See PLAN.md for the full design and roadmap.
Status
Alpha. The signal chain (AGC, compressor, two-tier limiter, Layer A
per-app), the routing engine (explicit-link enforcement, sink hotplug,
sticky default sink), the IPC server with topic subscriptions, the
headroom monitor TUI, and live profile reload all work end-to-end.
Packaging exposes a systemd user unit and Nix modules. What's missing
is real-world soak time on multi-rate / Bluetooth setups and other
distros' init systems.
Installing
Nix (flake)
This repo is a flake; the daemon plus its systemd user unit and the canonical profiles are exposed as a package.
nix run github:amaanq/headroom -- daemon # one-shot run
nix profile install github:amaanq/headroom # add to $PATH
For Home Manager, add the flake as an input and enable the module:
{
inputs.headroom.url = "github:amaanq/headroom";
# In your Home Manager configuration:
imports = [ inputs.headroom.homeModules.default ];
services.headroom.enable = true;
}
The module symlinks the shipped profiles into
$XDG_CONFIG_HOME/headroom/profiles/, drops the systemd user unit
into the user's services dir, and the unit starts after PipeWire and
WirePlumber come up. services.headroom.extraProfiles lets you add
your own.
For NixOS (system-wide binary install + systemd-user discovery):
{
inputs.headroom.url = "github:amaanq/headroom";
# In your NixOS configuration:
imports = [ inputs.headroom.nixosModules.default ];
programs.headroom.enable = true;
}
Then any user can systemctl --user enable --now headroom.
Other distros (manual)
cargo install --path crates/headroom-cli # or: cargo build --release
# Profiles
mkdir -p ~/.config/headroom/profiles
cp profiles/*.toml ~/.config/headroom/profiles/
# systemd user unit (edit the ExecStart path to point at your binary)

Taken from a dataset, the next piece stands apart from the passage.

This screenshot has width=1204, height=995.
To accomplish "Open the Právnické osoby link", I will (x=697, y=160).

install -Dm644 contrib/systemd/headroom.service \
~/.config/systemd/user/headroom.service
sed -i "s|@bindir@|$(dirname "$(command -v headroom)")|" \
~/.config/systemd/user/headroom.service
systemctl --user daemon-reload
systemctl --user enable --now headroom
Usage
Once the daemon is running:
headroom status # JSON snapshot — sinks, streams, active profile
headroom profile list # available profiles
headroom profile use night # activate one
headroom monitor # full-screen TUI (bus gauges + per-stream)

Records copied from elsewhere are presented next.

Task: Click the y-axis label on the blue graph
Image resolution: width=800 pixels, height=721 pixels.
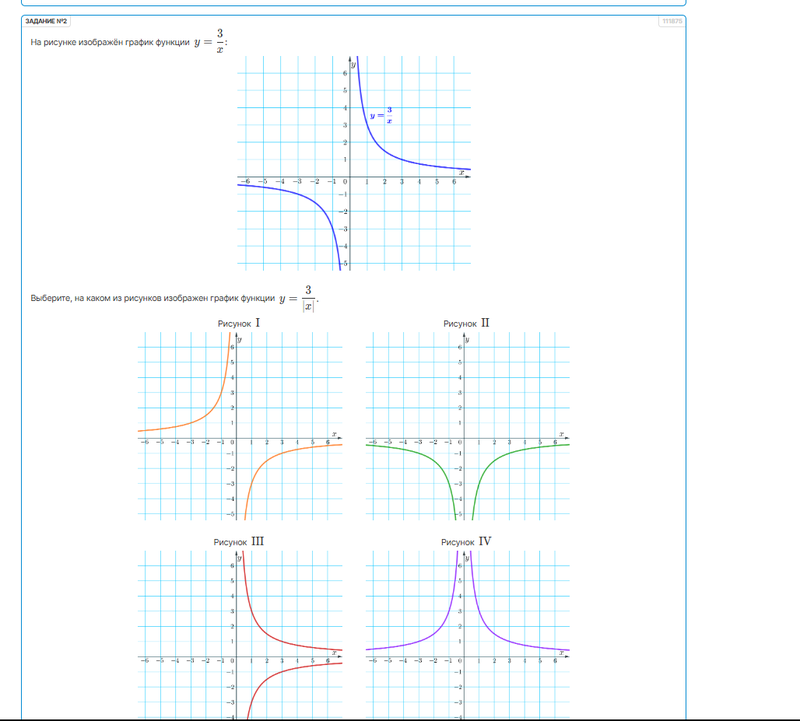Action: pos(355,64)
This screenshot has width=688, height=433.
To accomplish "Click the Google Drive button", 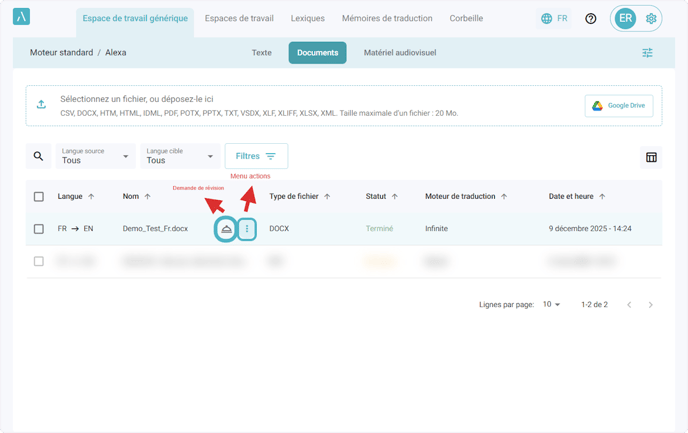I will pos(619,106).
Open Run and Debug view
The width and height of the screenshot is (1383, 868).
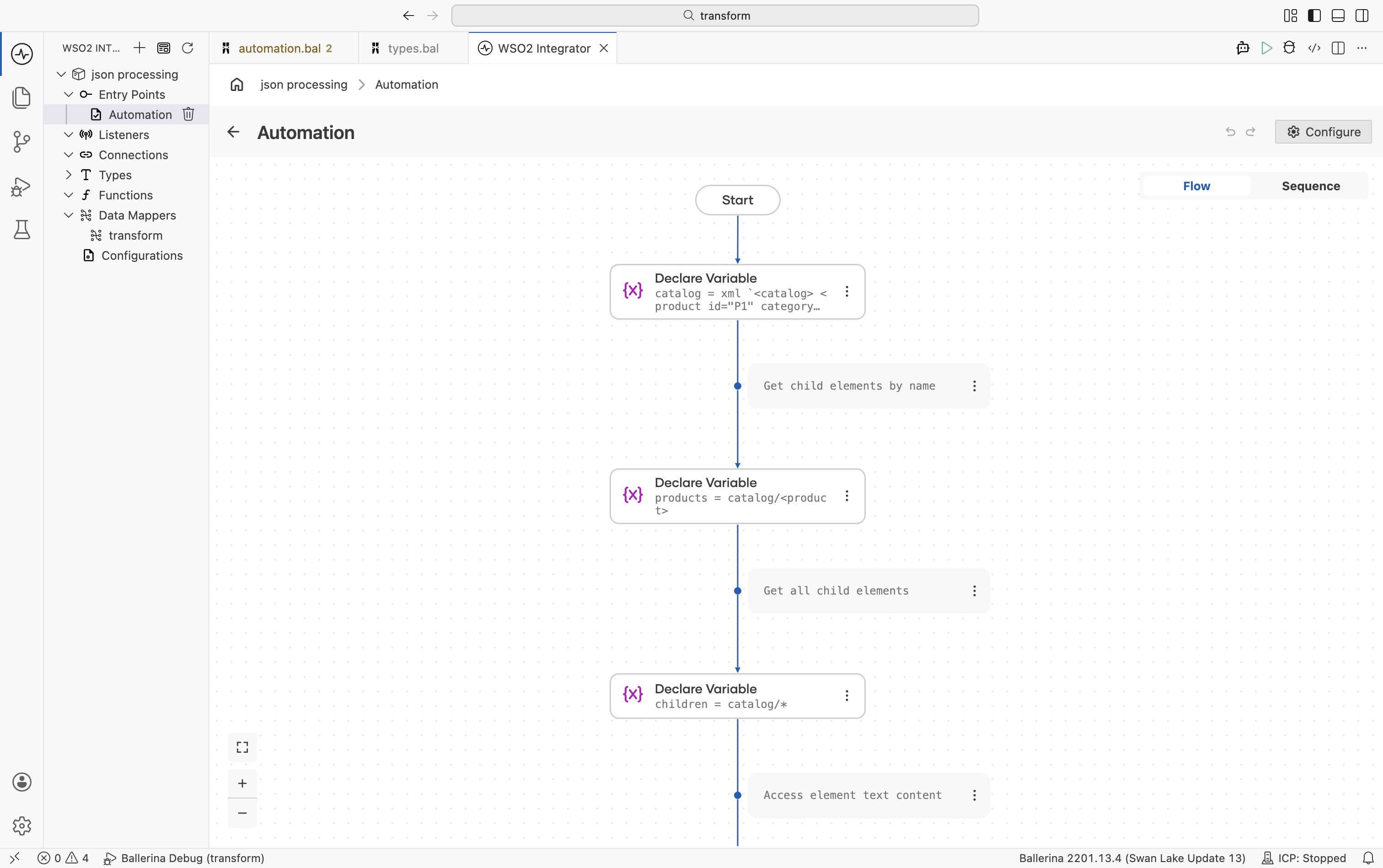[22, 186]
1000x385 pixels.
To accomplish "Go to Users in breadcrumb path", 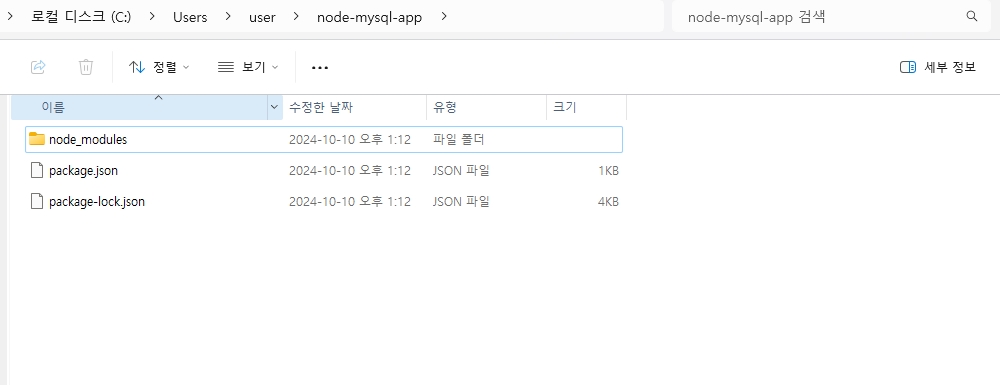I will (x=190, y=17).
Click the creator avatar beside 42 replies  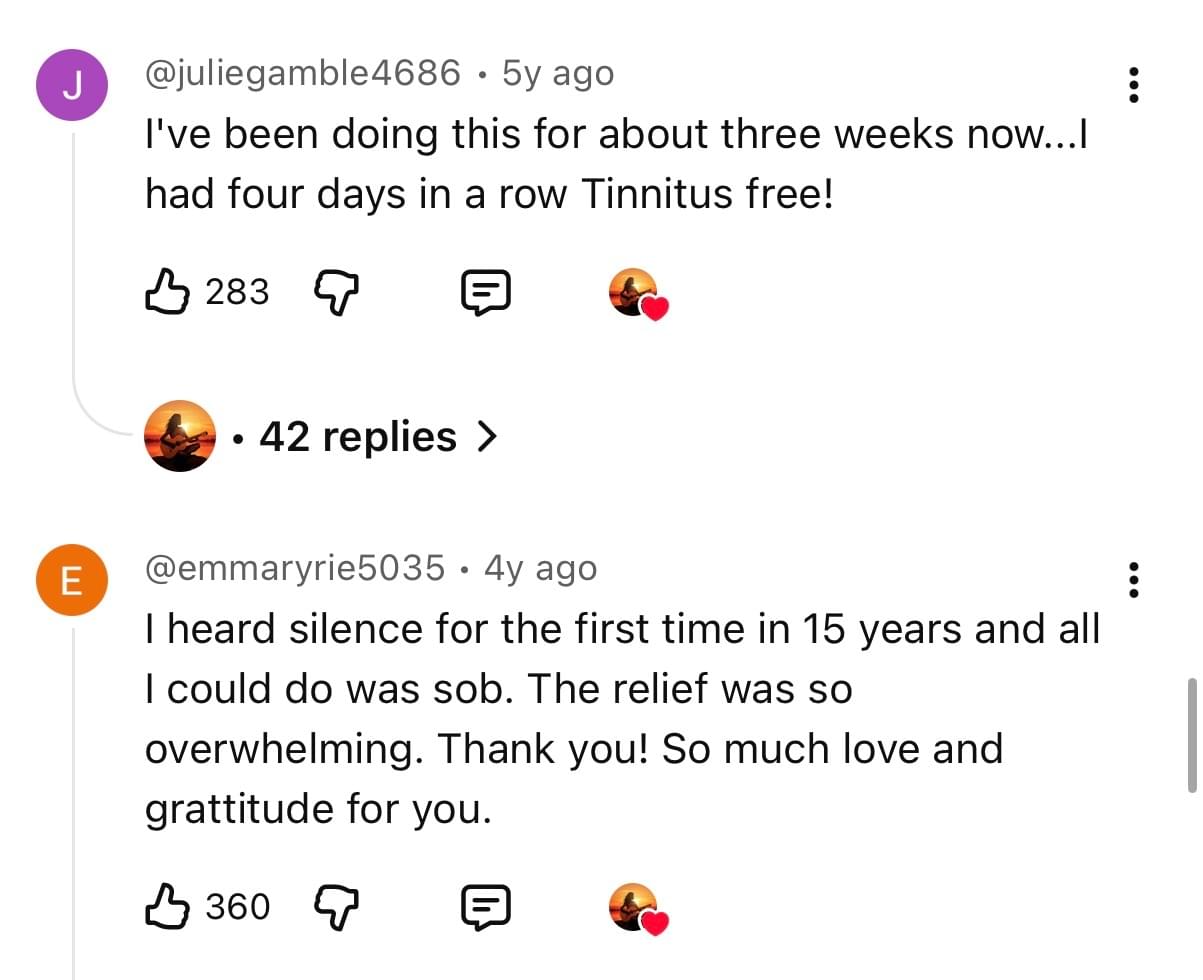click(180, 436)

headroom monitor --json meters # line-delimited JSON, for scripting
headroom route set firefox processed
headroom set compressor.threshold_db -28
headroom bypass on # kill switch — straight to the real sink
See headroom --help for the full surface.
Building
nix develop # toolchain + pipewire dev libs + helpers
cargo build # iterate
cargo test --workspace
nix build # final packaged headroom binary
License
GPL-3.0-or-later for the daemon and CLI. headroom-dsp and headroom-ipc
are MPL-2.0 so they can be reused by non-GPL plugin hosts and clients.